By Peter Finn
Washington Post Staff Writer
Tuesday, November 18, 2008
The chief military judge at Guantanamo Bay announced his immediate retirement yesterday, effectively scuttling the slim chances that the trial of conspirators in the Sept. 11, 2001, attacks could get underway before the Bush administration ends.
Judge Ralph H. Kohlmann, a Marine colonel, had been overseeing proceedings against major defendants at the military prison in Cuba, including Khalid Sheik Mohammed, the self-professed mastermind of the attacks. It has long been a goal of some Pentagon officials, particularly those appointed by the Bush administration, to begin the capital trial of the Sept. 11 conspirators before leaving office.
Kohlmann, who was scheduled to retire in April and already had lined up a job, appointed Judge Stephen Henley, an Army colonel, to take over the trial of Mohammed and four co-defendants.
Henley now must hold a hearing at which the defendants can explore the judge's potential biases, a proceeding that Kohlmann had already overseen. Henley also will have to acquaint himself with Kohlmann's decisions in the case and prepare for upcoming hearings on defense motions. At the same time, Henley is scheduled to oversee a separate trial of a Guantanamo detainee in January.

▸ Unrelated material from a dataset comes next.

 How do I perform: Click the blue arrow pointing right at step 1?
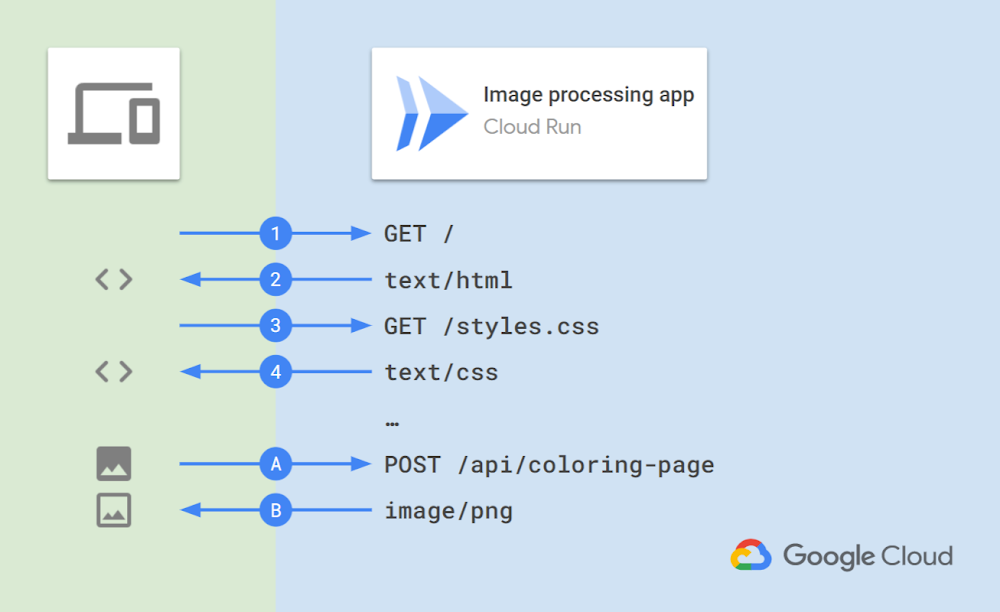(x=330, y=233)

"I didn't think there was a chance this would go to trial any time soon, even with Judge Kohlmann," said Navy Lt. Cmdr. Brian Mizer, a military defense lawyer who represents Ammar al-Baluchi (whose formal name is Abdul Aziz Ali), an alleged Sept. 11 co-conspirator.
Pentagon officials said they were unable to reach Kohlmann for comment Monday.
The ACLU questioned the motives behind Kohlmann's departure, suggesting it may be part of a ploy to speed up proceedings.
"We cannot allow the Bush administration to sabotage President-elect Obama's plans by ramming through these cases in its last days while the new administration is making plans to dismantle the military commission system," Anthony D. Romero, executive director of the ACLU, said in a statement. Obama also has pledged to close the military prison.
But Pentagon officials said there was no ulterior motive.
"It is not uncommon for a judge to change during the course of a case," said Joseph DellaVedova, a spokesman for the Office of Military Commissions. "Folks are trying to make a mountain out of a molehill and dig for connections that aren't there."
At a hearing in September, Kohlmann rejected a motion by Mohammed that the judge disqualify himself because his imminent retirement could disrupt the process.
Kohlmann, who is responsible for appointing judges to cases at Guantanamo, selected himself for the 9/11 proceeding. He said in September that Mohammed's claims were "completely wrong" and rejected the motion.